Never mind the novella: I’d like to meet him in person and catch up with what he and his siblings (Mona, Randy & Oliver) have been doing for the last 50 years!
2. Trixie Belden, young heroine of the eponymous series, only 13 books long (the first six by Julie Campbell, and the next seven by Kathryn Kenny) when I was young and reading them. but since taken into syndication. Trixie and I were soul-mates, except that she was athletic, had big brothers, and had rich friends. Okay – I liked to solve mysteries, neither of us were rich, and I thought she was down-to-earth. That’s more of a connection than I made with Nancy Drew.
And, again, never mind the book, I’d like to have dinner with the older Trixie and find out about her brothers, Brian, Mart and Bobby, and her friends Honey Wheeler, Jim Frayne and Diana Lynch.
3. Holly Hollister of the Happy Hollisters series by Jerry West. (Again, the series was a lot shorter in the early ’60s.) There were five kids in the Hollister family (just like mine!) and we grew up in the same era. I should have identified with Pam because she was the oldest, but Holly had braids just like mine.
I’d love to read a novella set in the ’80s and then present day to see how they all turned out.
4. Nan and Burt Bobbsey, the older set of Laura Lee Hope’s Bobbsey twins. I suppose I could hear about how Freddie and Flossie made out too.
The first 15 original Bobbsey Twins books were published between 1904 and 1922 (on Kindle for .77 cents) so I guess something set between 1950 and 1980 would catch them up.

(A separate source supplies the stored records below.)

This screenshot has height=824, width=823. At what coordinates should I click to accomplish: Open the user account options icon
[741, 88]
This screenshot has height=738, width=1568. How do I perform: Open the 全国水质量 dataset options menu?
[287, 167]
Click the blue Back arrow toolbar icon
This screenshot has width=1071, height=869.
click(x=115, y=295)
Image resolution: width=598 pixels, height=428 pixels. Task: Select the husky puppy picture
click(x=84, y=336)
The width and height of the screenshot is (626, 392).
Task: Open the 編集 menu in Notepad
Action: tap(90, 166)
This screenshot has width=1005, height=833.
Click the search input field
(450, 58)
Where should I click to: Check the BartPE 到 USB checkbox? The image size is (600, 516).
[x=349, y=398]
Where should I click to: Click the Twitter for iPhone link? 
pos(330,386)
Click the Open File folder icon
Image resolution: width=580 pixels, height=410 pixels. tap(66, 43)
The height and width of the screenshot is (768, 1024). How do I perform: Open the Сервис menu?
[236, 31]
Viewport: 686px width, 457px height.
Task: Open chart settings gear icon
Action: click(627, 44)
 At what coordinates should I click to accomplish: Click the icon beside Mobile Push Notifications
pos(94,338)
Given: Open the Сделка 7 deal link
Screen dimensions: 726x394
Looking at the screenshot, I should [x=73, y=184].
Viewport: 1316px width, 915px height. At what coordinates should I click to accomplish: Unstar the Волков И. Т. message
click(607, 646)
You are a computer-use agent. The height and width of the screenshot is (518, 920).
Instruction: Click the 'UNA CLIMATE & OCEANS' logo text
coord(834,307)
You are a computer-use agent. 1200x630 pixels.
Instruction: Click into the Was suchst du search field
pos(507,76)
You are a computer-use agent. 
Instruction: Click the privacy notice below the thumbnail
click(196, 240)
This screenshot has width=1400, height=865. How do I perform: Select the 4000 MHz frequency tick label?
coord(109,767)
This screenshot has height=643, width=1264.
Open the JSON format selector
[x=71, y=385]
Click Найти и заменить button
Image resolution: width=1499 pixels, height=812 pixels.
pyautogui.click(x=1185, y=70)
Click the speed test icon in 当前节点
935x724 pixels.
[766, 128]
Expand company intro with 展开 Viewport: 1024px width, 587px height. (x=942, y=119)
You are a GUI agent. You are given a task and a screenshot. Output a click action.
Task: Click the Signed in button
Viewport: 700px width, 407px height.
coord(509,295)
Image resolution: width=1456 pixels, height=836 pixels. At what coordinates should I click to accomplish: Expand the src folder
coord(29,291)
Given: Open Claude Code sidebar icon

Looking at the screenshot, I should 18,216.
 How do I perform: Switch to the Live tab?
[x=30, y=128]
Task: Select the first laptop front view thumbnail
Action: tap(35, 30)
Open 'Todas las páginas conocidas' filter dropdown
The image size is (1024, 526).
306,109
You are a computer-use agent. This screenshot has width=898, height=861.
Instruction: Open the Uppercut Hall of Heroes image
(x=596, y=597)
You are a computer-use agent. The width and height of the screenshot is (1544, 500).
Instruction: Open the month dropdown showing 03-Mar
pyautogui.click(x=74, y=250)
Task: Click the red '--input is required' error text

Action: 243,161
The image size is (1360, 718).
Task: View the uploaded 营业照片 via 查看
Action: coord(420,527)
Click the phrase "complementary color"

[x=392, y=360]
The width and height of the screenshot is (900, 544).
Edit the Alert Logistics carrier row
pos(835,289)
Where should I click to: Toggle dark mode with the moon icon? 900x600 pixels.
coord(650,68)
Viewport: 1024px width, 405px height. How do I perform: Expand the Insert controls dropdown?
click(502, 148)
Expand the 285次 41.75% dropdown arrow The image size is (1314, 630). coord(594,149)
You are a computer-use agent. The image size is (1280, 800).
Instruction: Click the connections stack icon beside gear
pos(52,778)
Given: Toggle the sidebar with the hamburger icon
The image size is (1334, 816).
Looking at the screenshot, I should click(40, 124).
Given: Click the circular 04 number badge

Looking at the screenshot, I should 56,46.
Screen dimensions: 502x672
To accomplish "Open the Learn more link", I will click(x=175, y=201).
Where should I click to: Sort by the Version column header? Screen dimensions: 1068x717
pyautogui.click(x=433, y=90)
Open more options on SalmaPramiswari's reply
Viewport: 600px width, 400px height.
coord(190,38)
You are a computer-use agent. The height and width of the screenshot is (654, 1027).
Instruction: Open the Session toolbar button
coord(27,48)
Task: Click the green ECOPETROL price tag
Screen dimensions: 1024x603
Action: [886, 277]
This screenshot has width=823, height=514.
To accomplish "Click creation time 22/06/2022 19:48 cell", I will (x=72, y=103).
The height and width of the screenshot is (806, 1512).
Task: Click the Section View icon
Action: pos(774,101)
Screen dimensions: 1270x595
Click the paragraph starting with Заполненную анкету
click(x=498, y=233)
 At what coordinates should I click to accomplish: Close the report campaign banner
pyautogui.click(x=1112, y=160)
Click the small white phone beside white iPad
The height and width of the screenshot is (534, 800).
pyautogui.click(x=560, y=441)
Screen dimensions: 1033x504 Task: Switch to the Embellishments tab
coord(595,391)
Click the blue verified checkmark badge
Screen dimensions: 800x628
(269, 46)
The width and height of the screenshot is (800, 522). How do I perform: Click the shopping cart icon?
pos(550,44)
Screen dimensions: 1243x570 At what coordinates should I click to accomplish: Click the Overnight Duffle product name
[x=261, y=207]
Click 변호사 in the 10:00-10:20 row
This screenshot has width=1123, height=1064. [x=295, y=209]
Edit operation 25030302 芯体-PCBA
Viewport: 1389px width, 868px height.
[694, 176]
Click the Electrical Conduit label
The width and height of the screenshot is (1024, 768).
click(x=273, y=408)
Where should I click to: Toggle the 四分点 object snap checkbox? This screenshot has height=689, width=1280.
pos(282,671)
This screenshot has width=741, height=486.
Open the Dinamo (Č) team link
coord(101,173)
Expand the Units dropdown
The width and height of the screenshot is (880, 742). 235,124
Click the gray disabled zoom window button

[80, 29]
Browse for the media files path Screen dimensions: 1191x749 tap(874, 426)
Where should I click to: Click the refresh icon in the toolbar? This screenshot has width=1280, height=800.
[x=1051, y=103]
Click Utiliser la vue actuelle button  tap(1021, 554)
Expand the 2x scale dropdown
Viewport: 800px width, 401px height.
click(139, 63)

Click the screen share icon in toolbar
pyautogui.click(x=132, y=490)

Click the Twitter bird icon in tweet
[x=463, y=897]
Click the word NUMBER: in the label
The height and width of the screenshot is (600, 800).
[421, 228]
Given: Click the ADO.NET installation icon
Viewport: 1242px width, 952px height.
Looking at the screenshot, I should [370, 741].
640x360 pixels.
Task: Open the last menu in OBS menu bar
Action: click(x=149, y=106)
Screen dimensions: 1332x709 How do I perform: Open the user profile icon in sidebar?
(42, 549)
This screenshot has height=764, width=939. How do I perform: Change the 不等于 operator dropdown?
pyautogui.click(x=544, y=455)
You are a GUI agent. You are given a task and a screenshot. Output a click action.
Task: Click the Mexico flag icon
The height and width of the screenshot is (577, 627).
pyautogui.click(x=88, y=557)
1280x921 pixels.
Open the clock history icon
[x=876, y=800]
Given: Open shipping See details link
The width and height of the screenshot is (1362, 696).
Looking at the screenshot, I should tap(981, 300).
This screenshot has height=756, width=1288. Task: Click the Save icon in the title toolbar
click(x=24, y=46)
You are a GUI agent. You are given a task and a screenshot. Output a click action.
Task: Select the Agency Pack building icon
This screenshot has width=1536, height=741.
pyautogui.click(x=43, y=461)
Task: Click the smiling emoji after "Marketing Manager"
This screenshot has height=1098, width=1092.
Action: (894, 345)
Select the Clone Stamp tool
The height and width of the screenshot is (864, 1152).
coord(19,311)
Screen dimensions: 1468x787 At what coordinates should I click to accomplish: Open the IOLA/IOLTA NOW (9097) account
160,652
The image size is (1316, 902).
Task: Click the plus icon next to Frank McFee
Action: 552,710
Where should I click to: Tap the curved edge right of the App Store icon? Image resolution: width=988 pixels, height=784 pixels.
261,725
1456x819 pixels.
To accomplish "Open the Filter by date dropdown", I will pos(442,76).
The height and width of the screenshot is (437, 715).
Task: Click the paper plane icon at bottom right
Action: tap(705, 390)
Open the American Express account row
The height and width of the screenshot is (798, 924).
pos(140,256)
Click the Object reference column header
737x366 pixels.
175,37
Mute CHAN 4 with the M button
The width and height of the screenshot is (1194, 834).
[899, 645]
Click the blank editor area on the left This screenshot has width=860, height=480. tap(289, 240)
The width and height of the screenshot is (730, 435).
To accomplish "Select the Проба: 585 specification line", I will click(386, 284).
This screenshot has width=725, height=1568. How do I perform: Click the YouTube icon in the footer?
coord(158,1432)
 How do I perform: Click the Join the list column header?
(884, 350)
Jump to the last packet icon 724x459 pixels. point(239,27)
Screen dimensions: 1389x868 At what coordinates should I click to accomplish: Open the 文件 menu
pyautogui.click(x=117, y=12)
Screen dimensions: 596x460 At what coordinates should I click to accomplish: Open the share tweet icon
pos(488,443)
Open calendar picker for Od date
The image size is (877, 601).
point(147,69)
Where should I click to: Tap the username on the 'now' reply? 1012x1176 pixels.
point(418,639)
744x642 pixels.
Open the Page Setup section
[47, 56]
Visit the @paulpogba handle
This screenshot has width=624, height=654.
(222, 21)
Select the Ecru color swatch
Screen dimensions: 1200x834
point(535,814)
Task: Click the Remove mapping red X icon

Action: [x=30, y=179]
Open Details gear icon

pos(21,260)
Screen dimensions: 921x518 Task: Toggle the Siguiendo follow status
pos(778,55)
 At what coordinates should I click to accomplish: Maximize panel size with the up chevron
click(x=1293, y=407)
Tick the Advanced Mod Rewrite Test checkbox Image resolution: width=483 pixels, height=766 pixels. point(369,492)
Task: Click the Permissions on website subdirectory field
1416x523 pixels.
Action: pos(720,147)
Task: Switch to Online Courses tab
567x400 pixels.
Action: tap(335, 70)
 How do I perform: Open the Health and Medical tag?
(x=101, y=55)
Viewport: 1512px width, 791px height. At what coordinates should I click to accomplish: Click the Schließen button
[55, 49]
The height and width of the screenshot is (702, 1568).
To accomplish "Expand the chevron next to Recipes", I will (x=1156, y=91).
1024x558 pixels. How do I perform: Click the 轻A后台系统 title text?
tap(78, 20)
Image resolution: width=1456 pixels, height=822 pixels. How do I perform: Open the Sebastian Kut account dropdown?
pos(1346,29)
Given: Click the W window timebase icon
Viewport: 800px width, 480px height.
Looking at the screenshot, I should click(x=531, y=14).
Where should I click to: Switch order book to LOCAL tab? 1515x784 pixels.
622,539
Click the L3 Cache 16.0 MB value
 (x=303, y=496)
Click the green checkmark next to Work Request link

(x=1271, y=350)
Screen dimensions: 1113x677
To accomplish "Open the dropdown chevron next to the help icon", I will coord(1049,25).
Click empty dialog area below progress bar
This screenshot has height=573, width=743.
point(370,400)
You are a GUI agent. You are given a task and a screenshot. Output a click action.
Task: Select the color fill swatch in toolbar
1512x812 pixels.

5. Laura Ingalls Wilder from her own Little House series. This one’s a little trickier because Laura was a real person and we know how her life turned out. But rather than read what someone else has said, I’d like to have had her version of events after The First Four Years.
So that’s all I could come up with. Who have I missed? Who from your childhood reading would you like to catch up with?